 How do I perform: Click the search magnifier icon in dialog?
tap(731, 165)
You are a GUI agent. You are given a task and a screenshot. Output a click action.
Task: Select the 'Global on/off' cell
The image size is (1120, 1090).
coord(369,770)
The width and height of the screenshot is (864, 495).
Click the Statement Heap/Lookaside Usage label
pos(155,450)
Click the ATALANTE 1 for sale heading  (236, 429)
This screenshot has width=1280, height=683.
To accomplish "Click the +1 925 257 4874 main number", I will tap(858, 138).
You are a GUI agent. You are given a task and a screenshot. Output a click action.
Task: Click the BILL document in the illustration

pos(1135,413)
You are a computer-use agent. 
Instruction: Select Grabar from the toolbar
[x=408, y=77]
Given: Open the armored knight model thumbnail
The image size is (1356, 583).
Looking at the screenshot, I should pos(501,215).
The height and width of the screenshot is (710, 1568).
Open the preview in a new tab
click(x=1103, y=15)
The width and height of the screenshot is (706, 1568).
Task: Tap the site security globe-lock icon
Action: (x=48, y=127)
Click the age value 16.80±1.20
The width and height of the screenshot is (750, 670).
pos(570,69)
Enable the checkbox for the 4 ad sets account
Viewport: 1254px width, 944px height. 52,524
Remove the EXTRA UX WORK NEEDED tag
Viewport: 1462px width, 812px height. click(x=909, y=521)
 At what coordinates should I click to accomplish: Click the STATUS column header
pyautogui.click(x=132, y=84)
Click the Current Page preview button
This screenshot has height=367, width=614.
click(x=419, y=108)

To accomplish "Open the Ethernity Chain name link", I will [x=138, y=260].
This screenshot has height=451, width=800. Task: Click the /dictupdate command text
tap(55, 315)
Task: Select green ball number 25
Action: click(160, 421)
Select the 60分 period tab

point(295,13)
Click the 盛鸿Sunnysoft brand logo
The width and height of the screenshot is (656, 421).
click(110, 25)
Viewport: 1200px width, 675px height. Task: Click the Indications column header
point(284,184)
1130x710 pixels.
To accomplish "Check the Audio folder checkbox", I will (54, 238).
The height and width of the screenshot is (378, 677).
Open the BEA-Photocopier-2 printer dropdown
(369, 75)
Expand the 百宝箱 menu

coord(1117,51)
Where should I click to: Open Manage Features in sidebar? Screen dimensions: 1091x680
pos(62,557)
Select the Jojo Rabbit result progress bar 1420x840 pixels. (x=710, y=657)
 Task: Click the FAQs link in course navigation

■ **ASSIGNED TASK**
Could you quote the material above in full, exactly as it stands?

■ **RESPONSE**
 How do I perform: Click the search magnifier icon in dialog?
tap(731, 165)
You are a GUI agent. You are given a task and a screenshot. Output a click action.
Task: Select the 'Global on/off' cell
The image size is (1120, 1090).
coord(369,770)
The width and height of the screenshot is (864, 495).
Click the Statement Heap/Lookaside Usage label
pos(155,450)
Click the ATALANTE 1 for sale heading  (236, 429)
This screenshot has width=1280, height=683.
To accomplish "Click the +1 925 257 4874 main number", I will tap(858, 138).
You are a GUI agent. You are given a task and a screenshot. Output a click action.
Task: Click the BILL document in the illustration

pos(1135,413)
You are a computer-use agent. 
Instruction: Select Grabar from the toolbar
[x=408, y=77]
Given: Open the armored knight model thumbnail
The image size is (1356, 583).
Looking at the screenshot, I should pos(501,215).
The height and width of the screenshot is (710, 1568).
Open the preview in a new tab
click(x=1103, y=15)
The width and height of the screenshot is (706, 1568).
Task: Tap the site security globe-lock icon
Action: (x=48, y=127)
Click the age value 16.80±1.20
The width and height of the screenshot is (750, 670).
pos(570,69)
Enable the checkbox for the 4 ad sets account
Viewport: 1254px width, 944px height. 52,524
Remove the EXTRA UX WORK NEEDED tag
Viewport: 1462px width, 812px height. click(x=909, y=521)
 At what coordinates should I click to accomplish: Click the STATUS column header
pyautogui.click(x=132, y=84)
Click the Current Page preview button
This screenshot has height=367, width=614.
click(x=419, y=108)

To accomplish "Open the Ethernity Chain name link", I will [x=138, y=260].
This screenshot has height=451, width=800. Task: Click the /dictupdate command text
tap(55, 315)
Task: Select green ball number 25
Action: click(160, 421)
Select the 60分 period tab

point(295,13)
Click the 盛鸿Sunnysoft brand logo
The width and height of the screenshot is (656, 421).
click(110, 25)
Viewport: 1200px width, 675px height. Task: Click the Indications column header
point(284,184)
1130x710 pixels.
To accomplish "Check the Audio folder checkbox", I will (54, 238).
The height and width of the screenshot is (378, 677).
Open the BEA-Photocopier-2 printer dropdown
(369, 75)
Expand the 百宝箱 menu

coord(1117,51)
Where should I click to: Open Manage Features in sidebar? Screen dimensions: 1091x680
pos(62,557)
Select the Jojo Rabbit result progress bar 1420x840 pixels. (x=710, y=657)
 Task: Click the FAQs link in course navigation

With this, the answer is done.